Data Connection Requirements and Best Practices
Whether you host your own file storage location for data connection jobs or use a location hosted by LiveRamp Clean Room, get up and running faster by keeping these guidelines in mind when configuring and managing your data connections.
Generating File Storage Credentials
If LiveRamp Clean Room hosts your file drop location, you can generate credentials within the LiveRamp Clean Room UI by selecting Clean Room → Data Source Locations from the LiveRamp Clean Room navigation menu.
Supported File Types and Sizes
For file-based data connections, LiveRamp Clean Room supports CSV and Parquet files, as well as multi-part files.
Note
When creating a csv file, we recommend that you use Google Sheets to create the file raher than Excel. When Excel converts the file to .csv, it purposely adds in "ghost characters" or a BOM (byte order mark), which will cause an error during the data connection process.
Parquet files and CSV files for cloud-based data connections should not be larger than 500 MB.
Files for CSV uploads should not be larger than 50 MB.
For datasets that will be used in Clean Compute questions, do not include more than 500 columns.
Use UTF-8 Character Encoding
To ensure the greatest match rate between collaborator datasets, we recommend using UTF-8 character encoding (including before hashing identifiers).
Date Formatting
The folder where the data files are dropped. We recommend that you use hive-style date formatting in the folder path: "date=yyyy-MM-dd".
Identifiers
Each row in a file or table in a data connection job must contain identifiers. LiveRamp Clean Room supports multiple identifier types, including the identifiers listed below:
PII (personally-identifiable information, such as name, address, phone, and email)
Mobile device IDs (MAID)
Custom IDs (CIDs)
For information on identifier formatting, see "Formatting Identifiers".

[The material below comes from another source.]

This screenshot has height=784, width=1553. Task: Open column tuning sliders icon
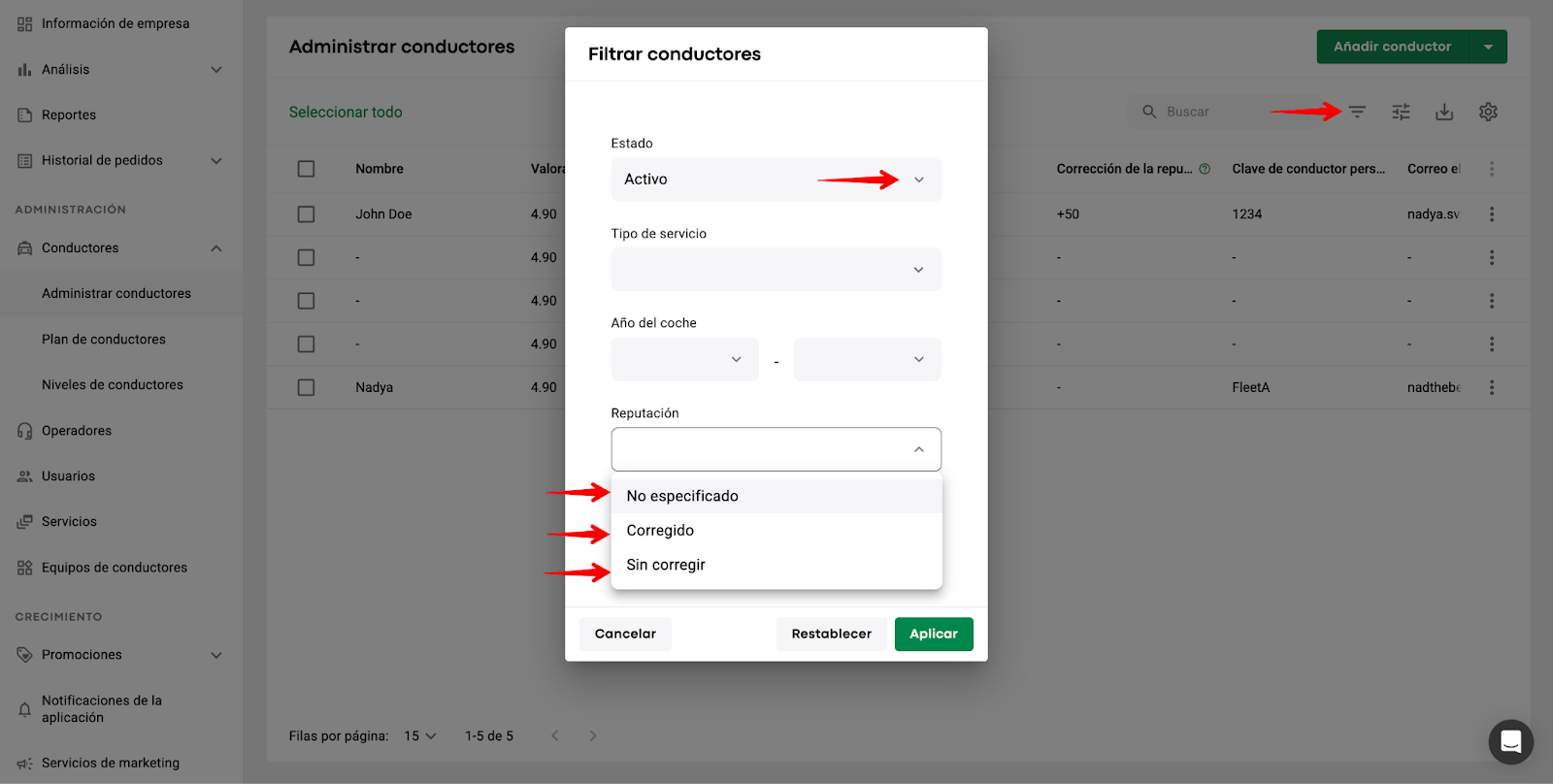(x=1401, y=113)
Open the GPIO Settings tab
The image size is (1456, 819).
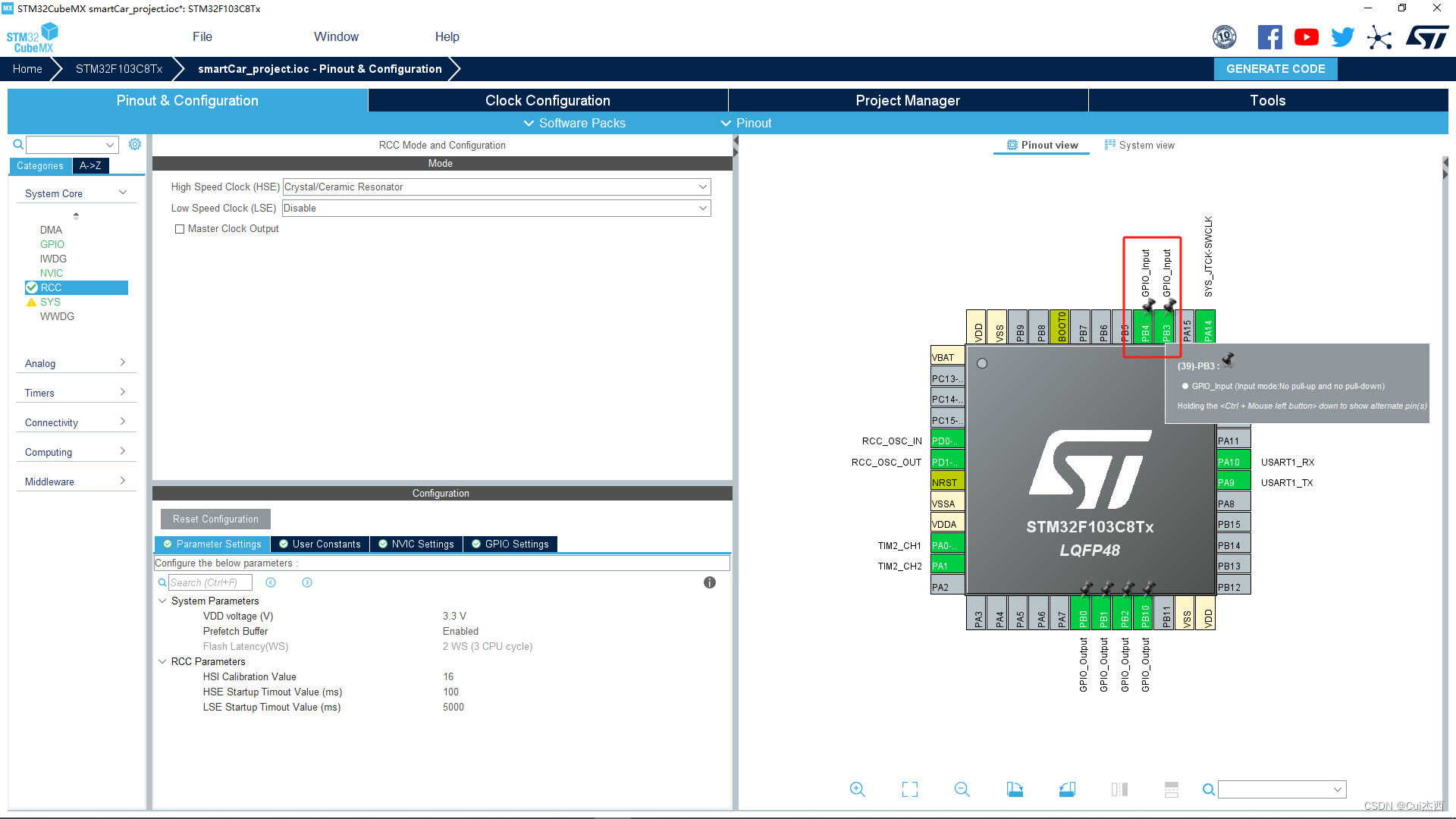click(x=510, y=544)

Most datasets should include a field for a CID (a unique customer identifier you leverage for deduping individuals across your datasets):
For PII-based universe datasets, we recommend that plaintext CIDs (not hashed) be sent (if you must hash the CIDs, we ask that you use MD5 hashing for interoperability).
For all other datasets (including universe datasets based on online identifiers), CIDs can be plaintext or hashed with any of our allowed hashing types (SHA-256, MD5, or SHA-1), but should be formatted consistently across datasets.
Note
Hashing Identifiers: It is best practice to select a hashing algorithm that matches the NIST standard and results in a final hash value that uses lowercase characters. For more information on hashing identifiers, see "Hashing Identifiers".
If your file or table does not include an identifier field, add a new field and insert a random ID for every record. This pseudo field must be mapped as the user identifier during the data setup.
Keep Schemas Consistent
All data files in a data connection job must have the same schema in order to be processed successfully. If you have multiple types of schemas, create a new data connection for each one. The order of the columns should match the schema.
Guidelines for Dataset Headers, File and Table Names, and Folder Names
All files and tables must have a header in the first row. The name of each header column in a dataset file or table constitutes an attribute, which is a key for each record in the dataset. Due to certain constraints imposed by different file sources, LiveRamp Clean Rooms guidelines ensure a dataset can be properly utilized. Below are guidelines for two types of datasets - standard and offline conversions. This section also covers BOM characters and how to handle them.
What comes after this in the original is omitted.